### Stated problem
Give these records again with every "Image resolution" changed to "Screen size", leaving everything else unchanged.

### Records for this exercise
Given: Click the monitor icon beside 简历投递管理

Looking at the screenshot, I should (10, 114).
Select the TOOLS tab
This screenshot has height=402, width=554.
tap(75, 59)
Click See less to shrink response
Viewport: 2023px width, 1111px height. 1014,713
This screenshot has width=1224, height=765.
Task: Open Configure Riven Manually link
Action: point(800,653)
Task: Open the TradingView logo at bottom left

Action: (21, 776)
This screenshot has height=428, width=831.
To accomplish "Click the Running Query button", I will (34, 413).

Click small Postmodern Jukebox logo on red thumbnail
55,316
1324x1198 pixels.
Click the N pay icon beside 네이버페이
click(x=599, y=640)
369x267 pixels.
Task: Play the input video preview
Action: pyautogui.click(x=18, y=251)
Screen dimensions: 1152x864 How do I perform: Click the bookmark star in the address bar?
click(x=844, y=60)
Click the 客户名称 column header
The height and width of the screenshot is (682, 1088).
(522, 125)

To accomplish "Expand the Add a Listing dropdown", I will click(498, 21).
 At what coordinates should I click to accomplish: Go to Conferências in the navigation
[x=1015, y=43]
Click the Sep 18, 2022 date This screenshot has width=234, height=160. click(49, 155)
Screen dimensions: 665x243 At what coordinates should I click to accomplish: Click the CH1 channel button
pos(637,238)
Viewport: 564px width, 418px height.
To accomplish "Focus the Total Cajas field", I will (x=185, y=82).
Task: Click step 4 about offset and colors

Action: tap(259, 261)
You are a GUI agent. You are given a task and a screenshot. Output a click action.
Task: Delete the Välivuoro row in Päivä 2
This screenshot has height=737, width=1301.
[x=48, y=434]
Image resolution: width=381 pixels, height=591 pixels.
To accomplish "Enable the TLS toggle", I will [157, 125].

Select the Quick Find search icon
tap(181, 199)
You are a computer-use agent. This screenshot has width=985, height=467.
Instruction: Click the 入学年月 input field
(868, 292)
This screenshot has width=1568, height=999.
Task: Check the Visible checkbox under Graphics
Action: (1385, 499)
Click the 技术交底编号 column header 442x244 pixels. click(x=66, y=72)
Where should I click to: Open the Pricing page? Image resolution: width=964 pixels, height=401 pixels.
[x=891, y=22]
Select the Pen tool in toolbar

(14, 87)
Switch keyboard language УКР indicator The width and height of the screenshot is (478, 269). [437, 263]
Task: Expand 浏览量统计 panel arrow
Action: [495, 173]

### Answer in full
Given: Click the monitor icon beside 简历投递管理

Looking at the screenshot, I should (10, 114).
Select the TOOLS tab
This screenshot has height=402, width=554.
tap(75, 59)
Click See less to shrink response
Viewport: 2023px width, 1111px height. 1014,713
This screenshot has width=1224, height=765.
Task: Open Configure Riven Manually link
Action: point(800,653)
Task: Open the TradingView logo at bottom left

Action: (21, 776)
This screenshot has height=428, width=831.
To accomplish "Click the Running Query button", I will (34, 413).

Click small Postmodern Jukebox logo on red thumbnail
55,316
1324x1198 pixels.
Click the N pay icon beside 네이버페이
click(x=599, y=640)
369x267 pixels.
Task: Play the input video preview
Action: pyautogui.click(x=18, y=251)
Screen dimensions: 1152x864 How do I perform: Click the bookmark star in the address bar?
click(x=844, y=60)
Click the 客户名称 column header
The height and width of the screenshot is (682, 1088).
(522, 125)

To accomplish "Expand the Add a Listing dropdown", I will click(498, 21).
 At what coordinates should I click to accomplish: Go to Conferências in the navigation
[x=1015, y=43]
Click the Sep 18, 2022 date This screenshot has width=234, height=160. click(49, 155)
Screen dimensions: 665x243 At what coordinates should I click to accomplish: Click the CH1 channel button
pos(637,238)
Viewport: 564px width, 418px height.
To accomplish "Focus the Total Cajas field", I will (x=185, y=82).
Task: Click step 4 about offset and colors

Action: tap(259, 261)
You are a GUI agent. You are given a task and a screenshot. Output a click action.
Task: Delete the Välivuoro row in Päivä 2
This screenshot has height=737, width=1301.
[x=48, y=434]
Screen size: width=381 pixels, height=591 pixels.
To accomplish "Enable the TLS toggle", I will [157, 125].

Select the Quick Find search icon
tap(181, 199)
You are a computer-use agent. This screenshot has width=985, height=467.
Instruction: Click the 入学年月 input field
(868, 292)
This screenshot has width=1568, height=999.
Task: Check the Visible checkbox under Graphics
Action: (1385, 499)
Click the 技术交底编号 column header 442x244 pixels. click(x=66, y=72)
Where should I click to: Open the Pricing page? Screen size: width=964 pixels, height=401 pixels.
[x=891, y=22]
Select the Pen tool in toolbar

(14, 87)
Switch keyboard language УКР indicator The width and height of the screenshot is (478, 269). [437, 263]
Task: Expand 浏览量统计 panel arrow
Action: [495, 173]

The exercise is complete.